Research on rail transport refers to all land-bound passenger and freight transport on dual and single fixed rail. This includes heavy rail, light rail, tram, metro, funicular, and monorail. Personal Rapid Transit (PRT) systems (which may or may not have conventional rails) and MAGLEV systems, where the track is not strictly a ‘rail’, are included under innovative technologies (see above).
Road transport covers all vehicles on motorways, roads, tracks and paths and the associated infrastructure (bridges, cuttings, tunnels, parking areas, footways). Research in this theme does not include ground transport in ports and airports that is directly associated with the functioning of air, maritime and inland waterway transport. Non-motorised modes, such as walking and cycling, are included because this form of transport largely shares the same infrastructure.
Research on urban transport refers to all passenger and freight transport within built-up areas, including journeys starting or ending in a conurbation. Most journeys are less than 15 kilometres. The main elements of urban transport are motorised private vehicles, public transport, non-motorised transport, service vehicles, and ‘last mile’ freight transport.
Water transport research covers maritime transport, short-sea shipping (SSS), inland navigation, estuarial shipping, and land operations that include cargo handling/ transfer between waterborne and other transport modes.

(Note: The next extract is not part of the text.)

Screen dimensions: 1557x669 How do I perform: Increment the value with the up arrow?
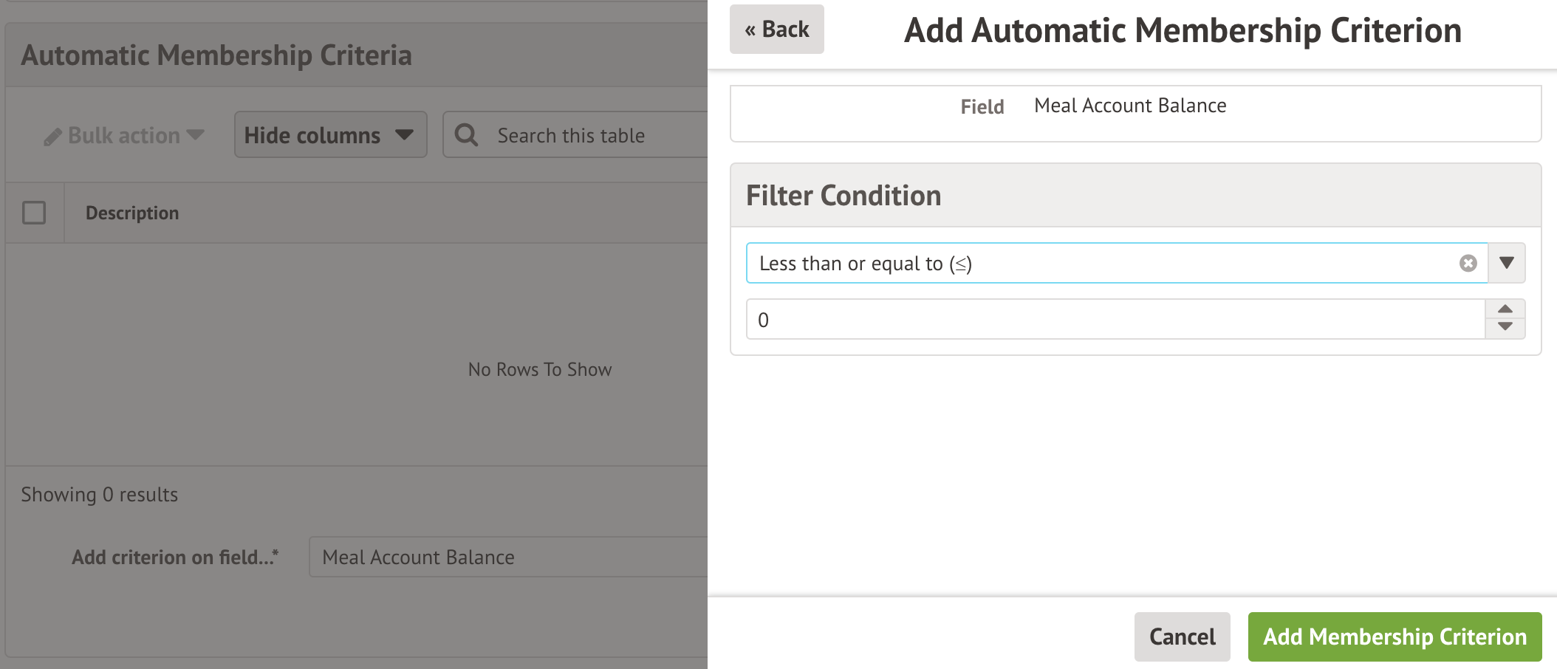click(1505, 309)
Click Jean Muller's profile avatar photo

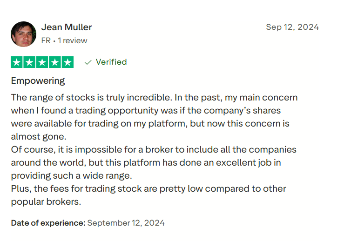pyautogui.click(x=23, y=34)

Research on multimodal transport covers both freight and passenger transport. With respect to freight transport, the theme incorporates the movement of freight in one loading unit or road vehicle, which uses successively two or more transport modes without goods handling during modal changes. Multimodal passenger transport covers the use of different modes in a door-to-door journey chain, with the focus on modal integration in a seamless journey.